→ INPUT FOR THIS TASK
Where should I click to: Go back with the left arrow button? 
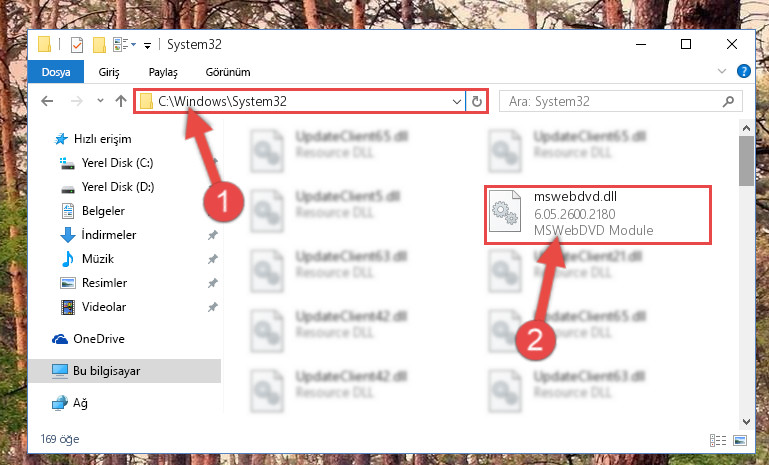pyautogui.click(x=47, y=101)
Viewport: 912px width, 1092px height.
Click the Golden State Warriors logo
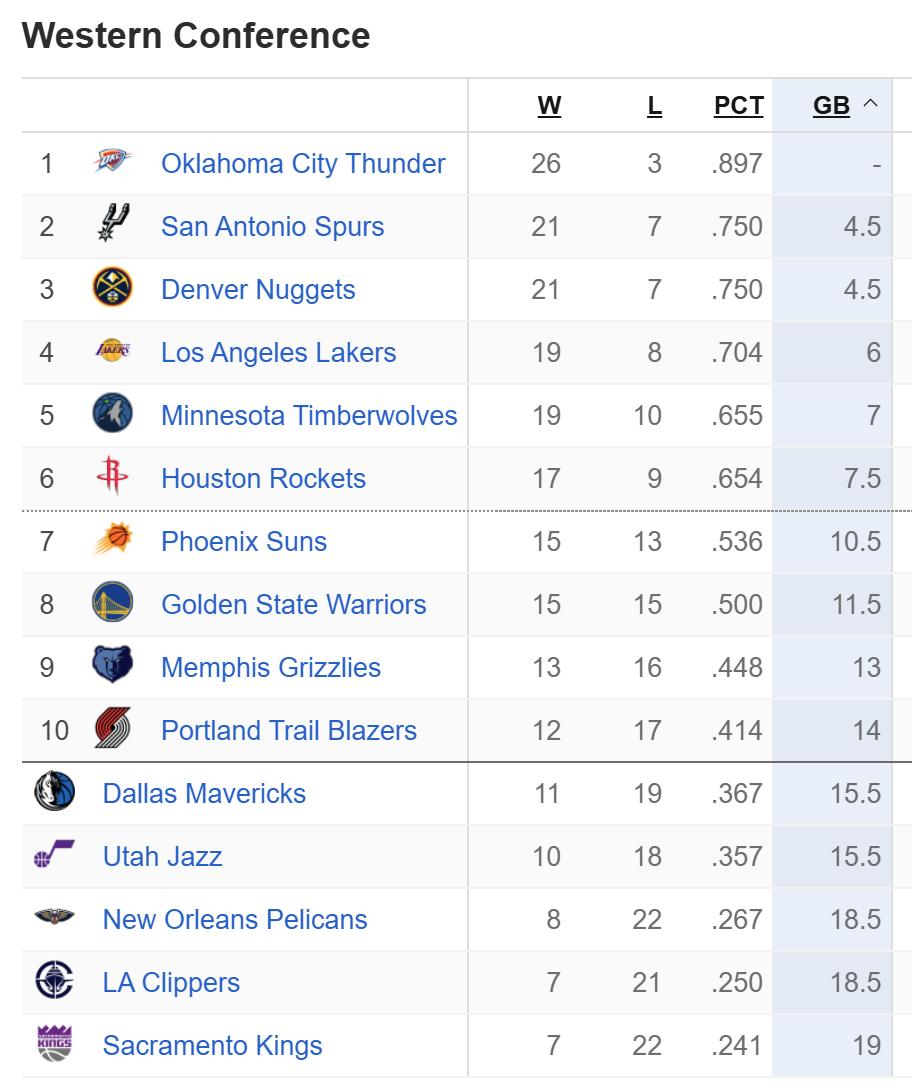point(112,604)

→ WHAT YOU WILL DO
Your copy should hold exactly and only the lines from the one containing "Viewport: 912px width, 1092px height." through the end of the material, inclusive, repeated word for word and without pictures.

→ RESPONSE TO THE TASK
Viewport: 912px width, 1092px height.
Click the Golden State Warriors logo
point(112,604)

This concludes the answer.